As of Thursday, the city’s 50-person capacity limit is now a 25% church occupancy limit or a maximum of 250 people.

The archdiocese sued the city claiming Bowser’s capacity limits violated the Religious Freedom Restoration Act because businesses were not subject to the same restrictions. The archdiocese referenced the Supreme Court's decision in a recent case, Roman Catholic Diocese of Brooklyn v. Cuomo, as a precedent.

In that case, the Supreme Court gave New York Catholic churches and Jewish synagogues an injunction from Gov. Andrew Cuomo's orders, which limited attendance more for religious institutions than other businesses. The ruling has been cited in three other decisions in California, Colorado, and New Jersey, which excused churches from state-mandated orders and ordered lower courts to reexamine their cases, the outlet reports.

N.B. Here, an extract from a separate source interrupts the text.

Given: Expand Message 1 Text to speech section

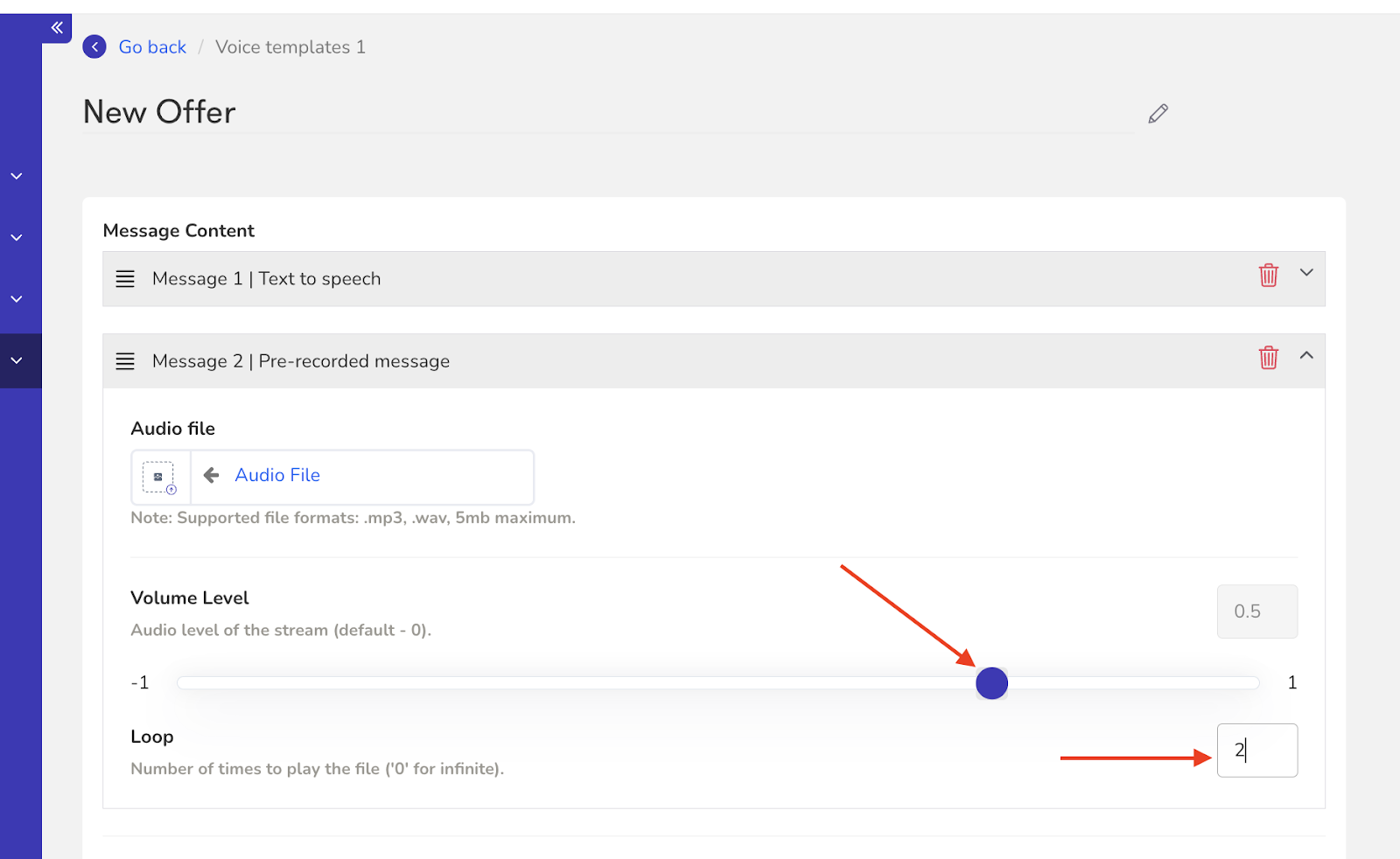Looking at the screenshot, I should [x=1306, y=273].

The briefs in the California, Colorado, and New Jersey cases all cite the New York ruling. Colorado opted to get rid of its worship limitations before filing to the court. New Jersey wrote that the restrictions must be kept in place for public health.

Christopher Ferrara, the attorney representing the houses of worship in the New Jersey case, told the Washington Examiner that the Supreme Court seems to support a widening regard for the pleas of churches.

“We are getting a very clear message from the Supreme Court that governments cannot set up any rules that apply to places of worship, or worship activities, but not to other, comparable secular activities," he said.

A Nevada appeals court judge used the Supreme Court ruling in a complaint raised by the Las Vegas megachurch Calvary Chapel Lone Mountain. Judge Milan Smith of the 9th U.S. Circuit Court of Appeals reversed Gov. Steve Sisolak's 50-person attendance restrictions.

"Just like the New York restrictions, the directive treats numerous secular activities and entities significantly better than religious worship services," Smith wrote of Sisolak's orders.